Niki Lauda said what a lot of F1 fans are undoubtedly feeling yesterday: “Who is available? There is nobody available anywhere near Michael [Schumacher]’s performance.” Schumacher’s manager, Willi Weber, suggested Marc Gene or Luca Badoer might be able to fill in since they are currently Ferrari’s two test drivers.
This part of the story might have ended there, except that Schumacher’s spokeswoman, Sabine Kehm, said in an official statement that Schumacher would consider the possibility if Ferrari were to ask him. She then went on to state further that he had no wish to interfere in Ferrari’s decisionmaking process.
Following Kehm’s statement, intrepid F1 fans might be forgiven for thinking the next part of this story might come from the Ferrari stable—but no. Willi Weber told the Daily Mail, “Whoever sits in the car at the next race in Valencia, it will not be Michael Schumacher. I am not 100% sure; I am 200% sure.” He also went on to add that Schumacher’s racing at Valencia would be against his cautious, perfectionist style as he’s not so much as driven this year’s car even once as of the time of Weber’s statement. But he did leave the door of possibility open for later in 2009 a few hours later by saying, “I have excluded a comeback in Valencia. With regards to Spa and Monza, I would not like to express myself.”

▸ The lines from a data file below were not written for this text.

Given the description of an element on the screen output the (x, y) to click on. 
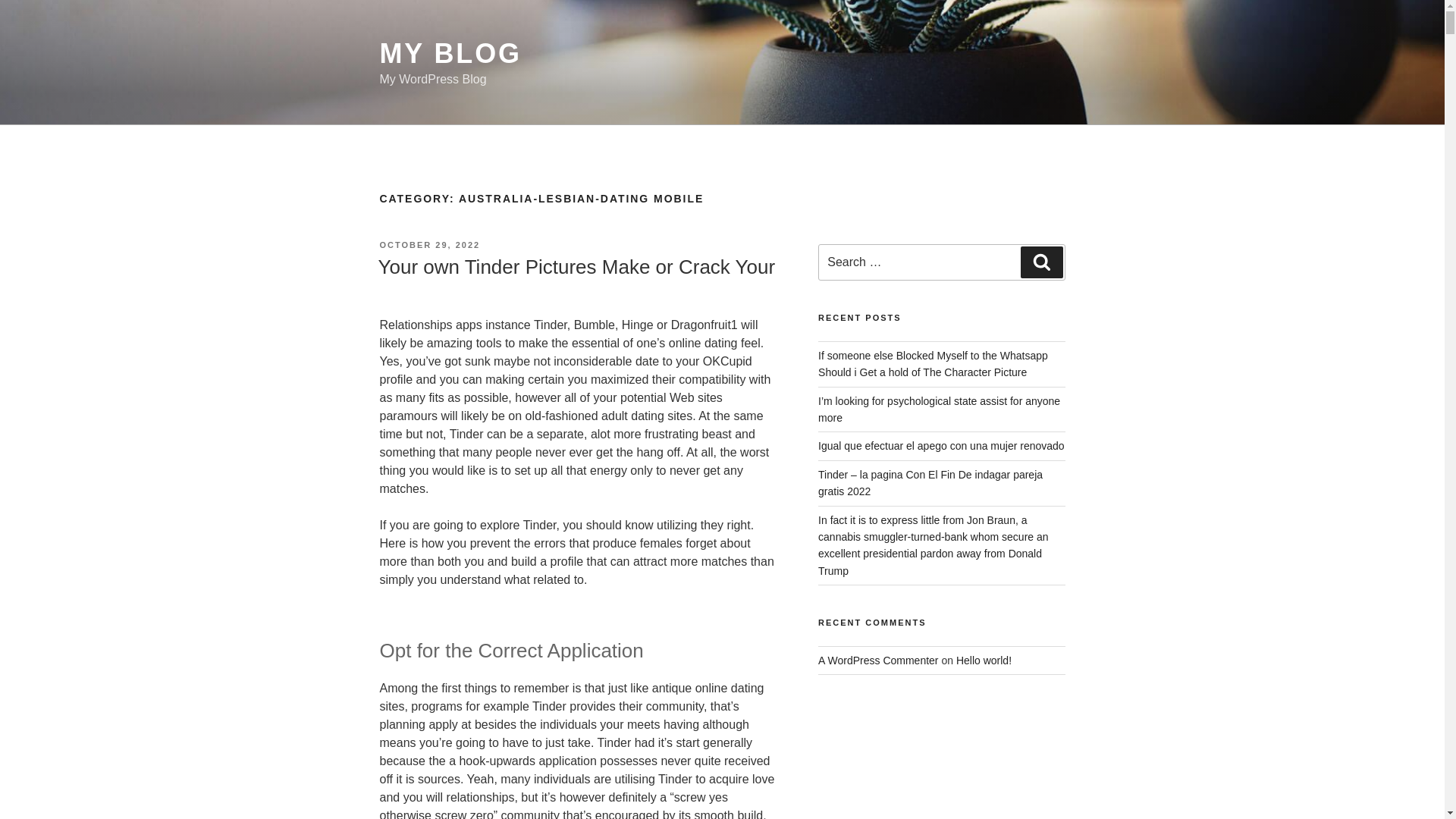
A WordPress Commenter (877, 660)
OCTOBER 29, 2022 (429, 244)
Your own Tinder Pictures Make or Crack Your (575, 266)
MY BLOG (449, 52)
Igual que efectuar el apego con una mujer renovado (941, 445)
Hello world! (983, 660)
Search (1041, 262)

Meanwhile, the possibility of Fernando Alonso filling the vacant seat at Ferrari for Valencia has neither been confirmed nor denied by Alonso himself or anyone qualified to speak on his behalf. However, Bernie Ecclestone and Niki Lauda have both expressed opinions that they think it would be a good idea, should the Renault ban be upheld for Valencia. As it’s Alonso’s home race, the Spanish press and fans have understandably been quite upset at the idea that their countryman might not be able to race in his home grand prix. Could this be the best solution for all parties concerned? As ever in F1, the answer will undoubtedly be more complicated and more drama-filled than a Degrassi marathon.